Мне она виделась солдатом, пришедшим, чтобы раздеться и лежать подо мной с раздвинутыми ногами. Она лежала голая, но вся собранная и отрешенная, как солдат, и от этого я чувствовал себя солдатом тоже. И мы с ней были там, где по-настоящему опасно, это совершенная правда, потому что там, где любовь, там, где история, — там по-настоящему опасно. И когда я входил в ее худое тело, это и впрямь напоминало удар — нет, не Овидиевские любовные битвы я имею в виду, не Боккаччевские сражения под пологом, но нечто вовсе не поэтическое: удар, проникающий в плоть, ранящий человека. И она лежала подо мной, широко раздвинув ноги и так же широко раскрыв глаза, и в них не было никакой поэзии — только терпение и юля, как у солдата.

Мы лежали под красным одеялом, и она сказала: хочешь, пойду прочь? Да, она уже и тогда думала про это, она знала заранее. Больше того: она не появилась еще у меня, а все было уже решено. Она представила так, словно может уйти или остаться по моей воле — и моей гордости и самомнения как раз хватило на то, чтобы поверить. По моей воле, как же! Будто бы любовь или историю подчиняют волей. Волю они лишь пробуждают в участниках событий, но попробуй эти события подчинить. Любовникам и полководцам только кажется, будто они лепят события волей, им лишь мнится, будто их истовость — залог движения. Чепуха. Не истовостью делается история, но беззаветностью. Тогда у меня ни на языке, ни в мыслях не было подобных определений. Я смотрел на нее, на тот сгусток темноты, который был ею в этой темной комнате, выходящей окном на пустырь. Все, что говорил я тогда и потом, — несущественно; по испорченности, я вкладывал много смысла, но вложил лишь растерянность. Имел в виду я, как выяснилось позже, простое: раз попав в историю, из нее можно уйти, только оставив в ней жизнь.

Проснувшись, я, как это часто бывает со мной из-за переездов и гостиниц, не мог сразу понять, где нахожусь. Утро было серое, я лежал и смотрел на серый прямоугольник окна, и мне казалось, что такого окна я еще не видел, хотя это было мое окно. Я не помнил, в чьем я доме, в каком городе, в какой стране. В комнате еще было темно, и я не узнавал комнаты. Так я лежал, привыкая к незнакомому месту, потом встал и отдернул штору.
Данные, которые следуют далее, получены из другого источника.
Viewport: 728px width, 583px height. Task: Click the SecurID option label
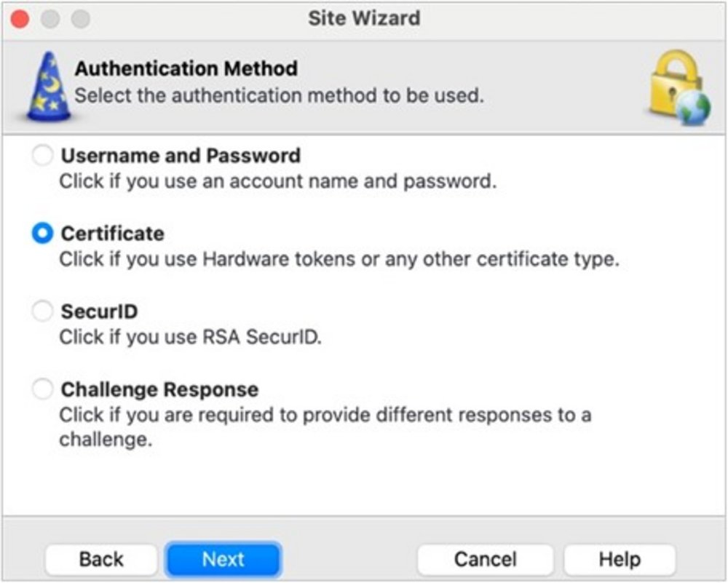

На дворе было то время года, какое в России теперь бывает всегда, когда не лето, — слякоть и грязь. Видно было тополя с вороньими гнездами, помойку, в которой рылись две тетки, сломанную карусель, транспарант «Хочешь жить как в Европе? Голосуй за правых!» Помойки, тополя и тетки имеются во всех странах, но вот такой лозунг возможен лишь в России. Какой идиотский лозунг, думал я. Что он значит? Какая к черту Европа? Почему — если за правых, то как в Европе? А если за левых, что, — Азия получится? Климат что ли правые поменяют? Рассадят платаны вдоль Охотного ряда? Устриц в Москве-реке разведут? Я смотрел на транспарант и представлял себе лидера правых сил, — вертлявого коротышку с ранней плешью и сластолюбивым, слюнявым ртом. Выход у нас только один, говорил политик, двигаться на Запад, стать цивилизованной страной. Альтернатива этому — лагеря и Сибирь. Надо идти к прогрессу любой ценой. Не поймут сейчас, потом сами скажут спасибо. Я смотрел на транспарант и думал, что люди в России находятся в такой же безысходной истории, как любящие, и так же обречены. Их обманет и слюнявый коротышка тоже, и кто угодно другой. Они пропали. То, что мне выпало тебя любить именно здесь, в этой обреченной плоской местности, на этом трижды проклятом пустыре, придумано специально. Так нарочно было устроено, чтобы я понял, что такое любовь.

Повторюсь: многие полагают историю чередой событий, то есть объектов, то есть, иными словами — набором тел (например, любовная история наглядно демонстрирует тела), — между тем история бестелесна, она забирает наше тело, чтобы растворить в себе. История — это такая едкая среда, уничтожающая природу. Хотя однажды ты сказала мне, что любовь — это золотой покров, и это тоже правда, так и есть, тут нет противоречия. Любовь, она как «Иоанн Креститель» кисти Леонардо. Весь мерцающий, словно под золотым покровом, подняв палец, он, искуситель, заманивает человека в историю — и эта история не обещает быть хорошей, но тем не менее является единственной.

Поверь мне, в том, что я пишу сейчас, нет оттенка осуждения. Не хорошей является история, да, совсем не хорошей, но единственной! Не привлекательной является любовь, но бесконечно сияющей! У истории, как и у любви, есть одно исключительное свойство — она всегда чиста. И это при том, что обеих всегда стараются замарать. Это, пожалуй, самое важное свойство как истории, так и любви. И как раз в чистоту любви, как и в чистоту истории люди, особенно просвещенные, склонны не верить.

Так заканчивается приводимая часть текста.